Lauritsen was an experimental nuclear physicist of remarkable ability and vision. From 1926 until his death he was at the California Institute of Technology (Caltech), first as a graduate student and then as a faculty member. His groundbreaking PhD research on cold field-emission enabled him to design and build x-ray tubes that achieved record voltages. He used these tubes to study properties of x-rays and their physiological effects. Then, in response to British developments in 1932, he converted one of his xray tubes into an accelerator of ions that he then used to probe the interiors of atomic nuclei. He thus became one of America’s earliest pioneers of accelerator-based nuclear research and established at Caltech what became a world famous laboratory for research in nuclear physics. During and after World War II, Lauritsen made significant contributions to the development of important weapons systems and advised the U.S. government on military and defense matters.

Danish Origins . Charles Christian Lauritsen was born in Holstebro, Denmark, in 1892, the son of Thomas Lauritsen and Marie Lauritsen (née Nielsen). The father, a sawmill owner, committed suicide in 1903; the mother, with young Charlie and his older brother Laurits to care for, soon remarried. In 1911 Charlie graduated from Odense Tekniske Skole with a degree in structural engineering and certification to supervise construction work. After completing his required military service in the Danish

infantry (1911–1912), he studied architecture and sculpture at the Royal Danish Academy of Fine Arts. In 1914 and again in 1915 he was called back into service when Denmark mobilized to protect its neutrality during World War I. On 21 May 1915 he married Sigrid Henriksen, a medical student and the daughter of Niels Henriksen, a farmer. In July 1916 Lauritsen emigrated from Denmark to the United States, and Sigrid, with their infant son Thomas, joined him in Florida three months later.

Over the next ten years Lauritsen worked in Florida, Massachusetts, Ohio, California, and Missouri as a draftsman, radio designer, fluids engineer, and chief engineer for the Kennedy Corporation, a manufacturer of radio sets in St. Louis, Missouri. During this time he patented several inventions and taught himself the new technology of radio.

Earliest Work in Physics . In 1926 Lauritsen quit his job in St. Louis and drove his wife and child to Pasadena, California. There at age thirty-four, with little background in formal mathematics or physics, he persuaded doubtful faculty to admit him to Caltech’s graduate physics program. Lauritsen made rapid progress based on his exceptional physical insight coupled with his remarkable talents for designing and building apparatus. These qualities first became apparent after Robert A. Millikan, the Nobel Prize–winning head of Caltech, suggested that for a PhD thesis, Lauritsen examine how electrons are pulled off the surface of a metal by strong electric fields—an effect known as cold field-emission. Millikan had been unable to make progress on this problem, but within a few months Lauritsen found experimental arrangements and created apparatus that yielded the first reliable, reproducible measurements of the electron currents drawn from metals by different strengths of electric field.

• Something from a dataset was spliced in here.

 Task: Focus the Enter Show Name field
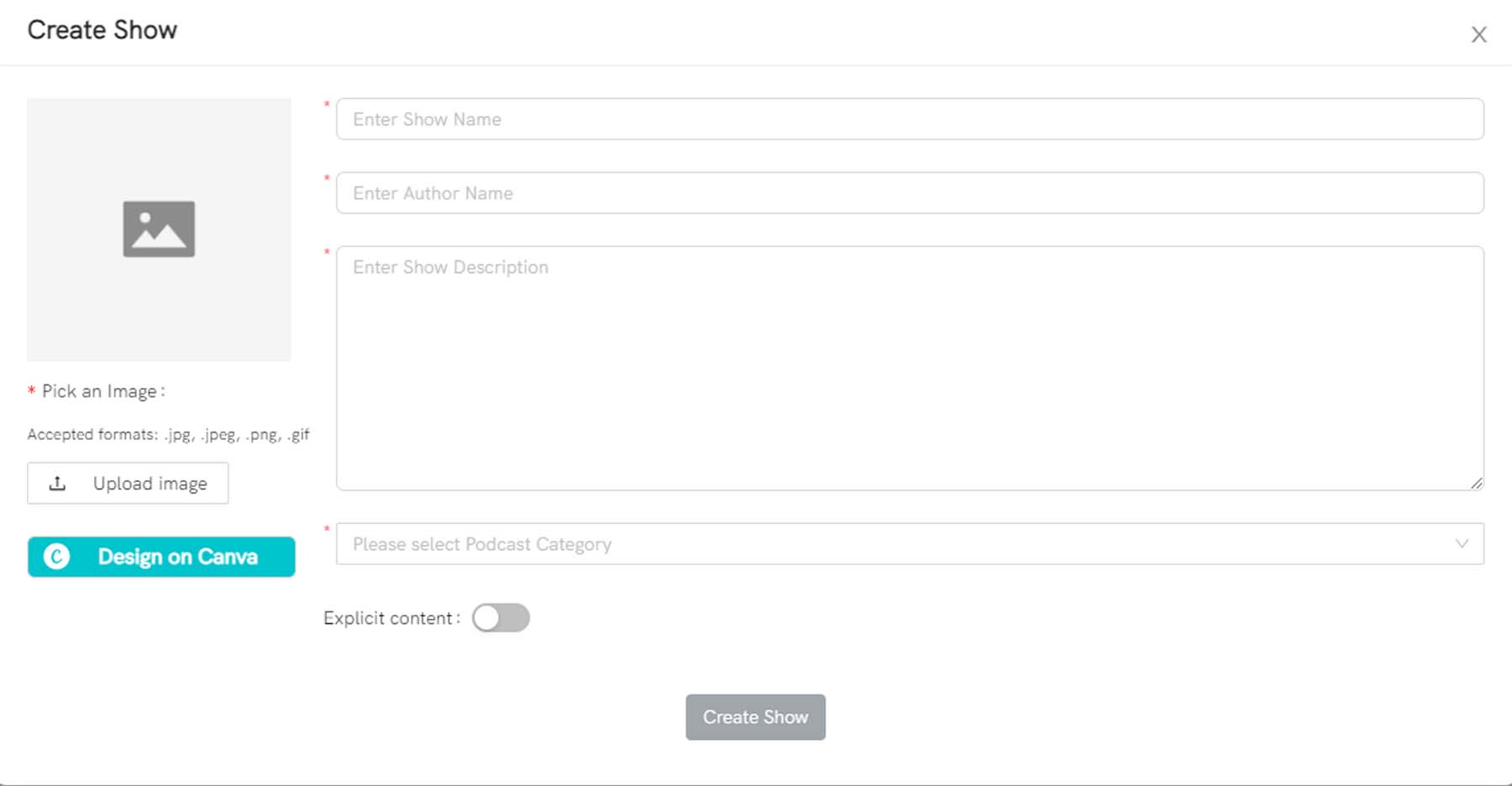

He showed from his data that cold field-emission currents rise exponentially with the field strength. This behavior was explained by J. Robert Oppenheimer, who visited Caltech in 1928 just after returning from Europe where, working with Max Born, he had mastered the new theory of quantum mechanics. Oppenheimer recognized that Lauritsen’s data were a consequence of quantum tunneling. This occasion began a lifelong friendship between Oppenheimer and Lauritsen.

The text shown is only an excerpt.